*Available data:*
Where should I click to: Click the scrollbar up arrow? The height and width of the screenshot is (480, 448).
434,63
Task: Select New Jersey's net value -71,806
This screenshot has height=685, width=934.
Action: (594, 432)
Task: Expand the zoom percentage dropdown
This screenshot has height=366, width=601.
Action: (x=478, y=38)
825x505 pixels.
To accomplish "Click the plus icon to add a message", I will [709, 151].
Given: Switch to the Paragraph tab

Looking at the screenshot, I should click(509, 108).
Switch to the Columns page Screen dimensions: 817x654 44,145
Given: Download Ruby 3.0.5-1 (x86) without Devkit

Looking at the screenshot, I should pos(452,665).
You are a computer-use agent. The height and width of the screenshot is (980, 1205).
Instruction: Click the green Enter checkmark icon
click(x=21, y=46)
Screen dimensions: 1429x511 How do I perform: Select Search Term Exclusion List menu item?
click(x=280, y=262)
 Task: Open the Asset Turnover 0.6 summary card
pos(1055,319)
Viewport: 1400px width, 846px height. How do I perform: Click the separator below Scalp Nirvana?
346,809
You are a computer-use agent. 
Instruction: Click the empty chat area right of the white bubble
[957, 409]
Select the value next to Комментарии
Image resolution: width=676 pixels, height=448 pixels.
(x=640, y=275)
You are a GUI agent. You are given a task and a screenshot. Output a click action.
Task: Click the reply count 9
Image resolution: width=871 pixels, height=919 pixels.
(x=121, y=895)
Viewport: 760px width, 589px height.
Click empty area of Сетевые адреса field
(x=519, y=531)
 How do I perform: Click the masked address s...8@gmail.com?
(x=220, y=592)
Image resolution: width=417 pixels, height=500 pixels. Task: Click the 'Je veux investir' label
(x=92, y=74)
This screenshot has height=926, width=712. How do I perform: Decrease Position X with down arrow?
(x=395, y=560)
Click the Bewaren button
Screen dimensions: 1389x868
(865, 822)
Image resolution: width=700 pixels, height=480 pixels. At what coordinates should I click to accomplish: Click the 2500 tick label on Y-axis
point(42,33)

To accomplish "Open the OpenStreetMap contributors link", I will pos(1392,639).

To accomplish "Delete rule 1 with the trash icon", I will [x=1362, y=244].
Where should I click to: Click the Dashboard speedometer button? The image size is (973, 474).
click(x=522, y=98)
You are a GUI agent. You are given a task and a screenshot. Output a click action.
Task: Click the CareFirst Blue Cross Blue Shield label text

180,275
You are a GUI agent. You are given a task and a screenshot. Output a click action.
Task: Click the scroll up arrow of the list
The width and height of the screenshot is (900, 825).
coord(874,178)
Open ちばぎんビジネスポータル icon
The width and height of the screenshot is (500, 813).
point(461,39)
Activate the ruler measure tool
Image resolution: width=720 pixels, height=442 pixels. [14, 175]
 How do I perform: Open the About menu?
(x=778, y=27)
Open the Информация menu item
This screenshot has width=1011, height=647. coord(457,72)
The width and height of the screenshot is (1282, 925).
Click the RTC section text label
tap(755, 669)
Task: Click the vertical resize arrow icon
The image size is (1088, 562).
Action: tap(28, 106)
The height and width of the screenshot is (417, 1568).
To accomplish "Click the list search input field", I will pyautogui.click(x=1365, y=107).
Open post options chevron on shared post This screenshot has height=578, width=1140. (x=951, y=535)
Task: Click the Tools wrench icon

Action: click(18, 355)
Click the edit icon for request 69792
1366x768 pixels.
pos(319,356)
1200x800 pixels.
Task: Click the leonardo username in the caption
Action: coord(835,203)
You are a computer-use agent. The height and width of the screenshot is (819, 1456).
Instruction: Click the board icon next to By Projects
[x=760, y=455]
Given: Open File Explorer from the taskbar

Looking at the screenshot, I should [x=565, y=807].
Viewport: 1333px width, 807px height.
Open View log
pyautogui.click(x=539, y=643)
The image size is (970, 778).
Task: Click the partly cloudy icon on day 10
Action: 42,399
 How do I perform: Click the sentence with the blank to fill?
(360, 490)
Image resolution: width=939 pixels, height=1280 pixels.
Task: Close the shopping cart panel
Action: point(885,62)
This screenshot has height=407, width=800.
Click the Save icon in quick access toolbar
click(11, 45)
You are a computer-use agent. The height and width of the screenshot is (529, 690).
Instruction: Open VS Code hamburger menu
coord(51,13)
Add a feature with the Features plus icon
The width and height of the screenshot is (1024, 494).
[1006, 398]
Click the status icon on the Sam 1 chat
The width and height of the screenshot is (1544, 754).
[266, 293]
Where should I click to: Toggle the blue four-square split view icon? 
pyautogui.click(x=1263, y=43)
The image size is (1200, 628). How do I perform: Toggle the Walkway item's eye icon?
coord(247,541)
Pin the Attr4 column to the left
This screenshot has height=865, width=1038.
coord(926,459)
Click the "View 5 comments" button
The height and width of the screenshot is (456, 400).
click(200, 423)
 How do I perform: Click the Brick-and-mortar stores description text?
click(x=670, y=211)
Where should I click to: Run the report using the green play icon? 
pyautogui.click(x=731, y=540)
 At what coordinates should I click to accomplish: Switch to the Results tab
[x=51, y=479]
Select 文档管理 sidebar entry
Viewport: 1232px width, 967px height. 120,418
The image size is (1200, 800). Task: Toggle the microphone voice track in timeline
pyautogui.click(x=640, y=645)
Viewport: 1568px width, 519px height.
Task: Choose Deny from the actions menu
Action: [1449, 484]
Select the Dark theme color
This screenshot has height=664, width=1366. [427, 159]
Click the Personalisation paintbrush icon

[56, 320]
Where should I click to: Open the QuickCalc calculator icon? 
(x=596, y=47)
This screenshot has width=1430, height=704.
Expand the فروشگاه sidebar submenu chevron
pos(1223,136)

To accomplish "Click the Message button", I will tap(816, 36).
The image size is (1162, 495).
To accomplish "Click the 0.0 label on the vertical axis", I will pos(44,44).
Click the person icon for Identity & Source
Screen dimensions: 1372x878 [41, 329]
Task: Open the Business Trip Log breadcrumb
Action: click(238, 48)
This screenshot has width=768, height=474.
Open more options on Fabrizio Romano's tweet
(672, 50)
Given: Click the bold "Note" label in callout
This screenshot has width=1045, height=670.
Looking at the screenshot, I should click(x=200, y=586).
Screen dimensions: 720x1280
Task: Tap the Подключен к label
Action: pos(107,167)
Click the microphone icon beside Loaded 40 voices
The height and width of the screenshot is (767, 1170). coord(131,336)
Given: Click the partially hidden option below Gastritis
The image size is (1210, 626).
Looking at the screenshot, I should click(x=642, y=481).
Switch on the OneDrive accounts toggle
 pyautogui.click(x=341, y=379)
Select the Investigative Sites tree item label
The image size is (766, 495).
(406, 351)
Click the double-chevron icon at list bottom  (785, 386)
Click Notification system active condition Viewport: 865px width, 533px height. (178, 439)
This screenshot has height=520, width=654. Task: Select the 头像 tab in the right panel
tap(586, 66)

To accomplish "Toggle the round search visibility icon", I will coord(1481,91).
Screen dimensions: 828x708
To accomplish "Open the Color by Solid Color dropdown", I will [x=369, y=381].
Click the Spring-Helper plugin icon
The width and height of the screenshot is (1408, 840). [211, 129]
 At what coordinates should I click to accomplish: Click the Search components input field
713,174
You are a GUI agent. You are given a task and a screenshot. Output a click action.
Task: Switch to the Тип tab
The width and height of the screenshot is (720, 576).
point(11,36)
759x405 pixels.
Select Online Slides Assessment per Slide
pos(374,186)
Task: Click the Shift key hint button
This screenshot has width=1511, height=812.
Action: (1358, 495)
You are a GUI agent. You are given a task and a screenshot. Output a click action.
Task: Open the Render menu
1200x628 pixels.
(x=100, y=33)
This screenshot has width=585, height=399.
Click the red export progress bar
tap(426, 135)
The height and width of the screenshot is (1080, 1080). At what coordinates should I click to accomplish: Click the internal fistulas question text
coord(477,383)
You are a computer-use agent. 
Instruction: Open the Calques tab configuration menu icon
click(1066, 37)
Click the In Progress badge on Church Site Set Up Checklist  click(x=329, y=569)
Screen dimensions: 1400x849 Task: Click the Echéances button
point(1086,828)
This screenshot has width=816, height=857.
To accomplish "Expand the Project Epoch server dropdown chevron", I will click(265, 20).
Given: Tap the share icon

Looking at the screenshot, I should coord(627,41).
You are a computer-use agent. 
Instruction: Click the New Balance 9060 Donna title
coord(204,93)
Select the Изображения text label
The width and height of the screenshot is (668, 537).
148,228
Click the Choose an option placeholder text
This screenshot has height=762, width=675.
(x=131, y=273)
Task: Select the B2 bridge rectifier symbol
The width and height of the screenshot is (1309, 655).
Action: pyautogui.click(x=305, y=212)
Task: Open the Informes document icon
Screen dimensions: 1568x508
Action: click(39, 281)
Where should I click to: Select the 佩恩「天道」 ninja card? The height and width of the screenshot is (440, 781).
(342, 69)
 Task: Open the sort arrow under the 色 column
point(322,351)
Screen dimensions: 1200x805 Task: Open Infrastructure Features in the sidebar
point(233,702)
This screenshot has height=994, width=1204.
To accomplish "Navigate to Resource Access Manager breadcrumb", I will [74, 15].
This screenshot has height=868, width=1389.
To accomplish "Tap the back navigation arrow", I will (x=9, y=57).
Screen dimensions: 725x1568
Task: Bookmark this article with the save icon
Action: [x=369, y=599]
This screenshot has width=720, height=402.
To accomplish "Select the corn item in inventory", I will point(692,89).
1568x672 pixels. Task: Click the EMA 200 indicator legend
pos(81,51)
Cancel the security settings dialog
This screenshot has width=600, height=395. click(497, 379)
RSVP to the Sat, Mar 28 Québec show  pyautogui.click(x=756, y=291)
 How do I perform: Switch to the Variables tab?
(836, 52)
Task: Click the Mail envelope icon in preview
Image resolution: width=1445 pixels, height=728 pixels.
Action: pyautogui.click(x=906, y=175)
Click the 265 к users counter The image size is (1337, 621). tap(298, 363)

*Your task:* Above are the entries. Copy exactly the part that opens with the line containing "is (980, 1205)." and closes with the line containing "Viewport: 760px width, 589px height.", and no more.

*The completed task:*
You are a computer-use agent. The height and width of the screenshot is (980, 1205).
Instruction: Click the green Enter checkmark icon
click(x=21, y=46)
Screen dimensions: 1429x511 How do I perform: Select Search Term Exclusion List menu item?
click(x=280, y=262)
 Task: Open the Asset Turnover 0.6 summary card
pos(1055,319)
Viewport: 1400px width, 846px height. How do I perform: Click the separator below Scalp Nirvana?
346,809
You are a computer-use agent. 
Instruction: Click the empty chat area right of the white bubble
[957, 409]
Select the value next to Комментарии
Image resolution: width=676 pixels, height=448 pixels.
(x=640, y=275)
You are a GUI agent. You are given a task and a screenshot. Output a click action.
Task: Click the reply count 9
Image resolution: width=871 pixels, height=919 pixels.
(x=121, y=895)
Viewport: 760px width, 589px height.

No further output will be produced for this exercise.